Summary
On Tuesday, I attended a talk held by School of
Computer Science at CMU. The talk belongs to Artificial Intelligence Lunch
Seminar series. It is given by Bryan Hooi who is a PhD student in CMU. He
introduced their group’s recent work about detecting fraudsters in the face of
camouflage in shopping websites or social networks. Their paper winned the ACM
SIGKDD best paper award at KDD 2016 conference, a top conference in Data Mining
and Data Science. In this blog, I would like to introduce their work.
As the rising popularity of social networks like
Twitter, online shopping website Amazons and crowd-sourced review website Yelp,
fraudsters start to emerge to manipulate these services. For example, some politicians
might purchase fake followers by very large-scale size to promote their
popularity; Businesses buy fake 5-star reviews to improve their product’s
reputation and mislead customers. Those fake followers and fake review-writers
are called “fraudulent users”, and those fraudulent followees and products are
referred as “fraudulent customers”. The task of fraud detection contains
identifying both of them.
Given a bipartite graph of users and products,
or followers and followees, there would exist a dense subgraph composed of
fraudulent users and customers, because they have to build many edges. Such
densely-connected subgraph woule create a dense region in the adjacency matrix
of the bipartite graph (shown in Figure 1). At the same time, fraudsters also
employ some strategies to “look normal”, by adding edges to other
non-customers. This behavior is called “camouflage”. Therefore, an effective fraud
detection method should be camouflage-resistant.

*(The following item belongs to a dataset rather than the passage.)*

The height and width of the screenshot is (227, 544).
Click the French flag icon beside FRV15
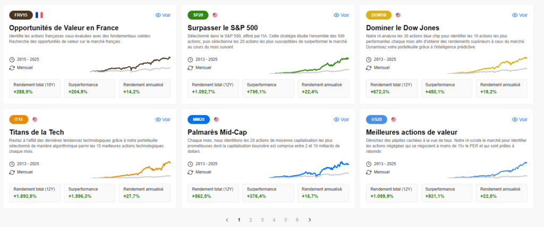tap(39, 15)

Bryan and his colleagues propose a novel family
of density metrics to detect fraudsters and present an effective algorithm
named FRAUDAR (Please refer to the original paper for details.). Their
algorithm FRAUDAR has many good properties – (a) it is camouflage-resistant, i.e.
the outcome won’t be influenced by camouflage behaviors, (b) it provides a provable
upper bound regarding how many fake edges can exist without being detected, and
(c) it is near-linearly scalable which is applicable to large-scale real
networks. The performance of FRAUDAR is shown in Figure 2.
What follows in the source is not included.